_Word and item position data_:
□ □ □ □ □ □ □

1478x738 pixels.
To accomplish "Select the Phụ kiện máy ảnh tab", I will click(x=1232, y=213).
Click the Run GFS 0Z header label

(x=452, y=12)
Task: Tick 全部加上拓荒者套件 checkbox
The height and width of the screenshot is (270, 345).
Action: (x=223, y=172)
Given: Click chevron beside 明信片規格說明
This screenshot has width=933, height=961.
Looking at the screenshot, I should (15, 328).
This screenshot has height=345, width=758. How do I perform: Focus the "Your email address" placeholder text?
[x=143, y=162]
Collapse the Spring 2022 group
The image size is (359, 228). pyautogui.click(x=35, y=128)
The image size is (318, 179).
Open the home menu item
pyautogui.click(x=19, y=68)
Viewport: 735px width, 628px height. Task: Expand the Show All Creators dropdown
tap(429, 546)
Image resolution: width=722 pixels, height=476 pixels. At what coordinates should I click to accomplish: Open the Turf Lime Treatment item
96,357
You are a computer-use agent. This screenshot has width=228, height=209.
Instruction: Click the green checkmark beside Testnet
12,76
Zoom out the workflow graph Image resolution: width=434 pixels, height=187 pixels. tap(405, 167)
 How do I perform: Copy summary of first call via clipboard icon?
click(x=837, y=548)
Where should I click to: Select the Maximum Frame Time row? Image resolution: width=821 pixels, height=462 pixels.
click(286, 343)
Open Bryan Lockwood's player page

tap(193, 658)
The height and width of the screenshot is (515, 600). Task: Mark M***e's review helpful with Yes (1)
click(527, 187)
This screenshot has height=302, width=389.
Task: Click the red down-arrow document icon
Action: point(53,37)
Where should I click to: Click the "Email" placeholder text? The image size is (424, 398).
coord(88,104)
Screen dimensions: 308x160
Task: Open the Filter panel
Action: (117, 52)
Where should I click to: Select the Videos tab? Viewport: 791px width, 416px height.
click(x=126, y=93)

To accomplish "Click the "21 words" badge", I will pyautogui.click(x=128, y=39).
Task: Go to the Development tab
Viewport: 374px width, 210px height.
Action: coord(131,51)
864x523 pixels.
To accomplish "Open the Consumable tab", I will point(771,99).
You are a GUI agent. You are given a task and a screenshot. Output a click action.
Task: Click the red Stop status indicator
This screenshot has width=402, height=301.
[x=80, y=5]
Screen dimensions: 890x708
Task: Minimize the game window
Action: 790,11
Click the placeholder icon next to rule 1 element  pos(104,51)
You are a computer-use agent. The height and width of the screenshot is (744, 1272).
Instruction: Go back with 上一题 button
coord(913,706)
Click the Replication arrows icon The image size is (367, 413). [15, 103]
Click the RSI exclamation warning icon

□ □ □ □ □ □ □

In the records, from the start through the line holding "Action: point(53,37)", inclusive, substitute "How can I carry out" for every "How do I perform" and give those lines again with nothing else changed.

1478x738 pixels.
To accomplish "Select the Phụ kiện máy ảnh tab", I will click(x=1232, y=213).
Click the Run GFS 0Z header label

(x=452, y=12)
Task: Tick 全部加上拓荒者套件 checkbox
The height and width of the screenshot is (270, 345).
Action: (x=223, y=172)
Given: Click chevron beside 明信片規格說明
This screenshot has width=933, height=961.
Looking at the screenshot, I should (15, 328).
This screenshot has height=345, width=758. How can I carry out: Focus the "Your email address" placeholder text?
[x=143, y=162]
Collapse the Spring 2022 group
The image size is (359, 228). pyautogui.click(x=35, y=128)
The image size is (318, 179).
Open the home menu item
pyautogui.click(x=19, y=68)
Viewport: 735px width, 628px height. Task: Expand the Show All Creators dropdown
tap(429, 546)
Image resolution: width=722 pixels, height=476 pixels. At what coordinates should I click to accomplish: Open the Turf Lime Treatment item
96,357
You are a computer-use agent. This screenshot has width=228, height=209.
Instruction: Click the green checkmark beside Testnet
12,76
Zoom out the workflow graph Image resolution: width=434 pixels, height=187 pixels. tap(405, 167)
 How can I carry out: Copy summary of first call via clipboard icon?
click(x=837, y=548)
Where should I click to: Select the Maximum Frame Time row? Image resolution: width=821 pixels, height=462 pixels.
click(286, 343)
Open Bryan Lockwood's player page

tap(193, 658)
The height and width of the screenshot is (515, 600). Task: Mark M***e's review helpful with Yes (1)
click(527, 187)
This screenshot has height=302, width=389.
Task: Click the red down-arrow document icon
Action: point(53,37)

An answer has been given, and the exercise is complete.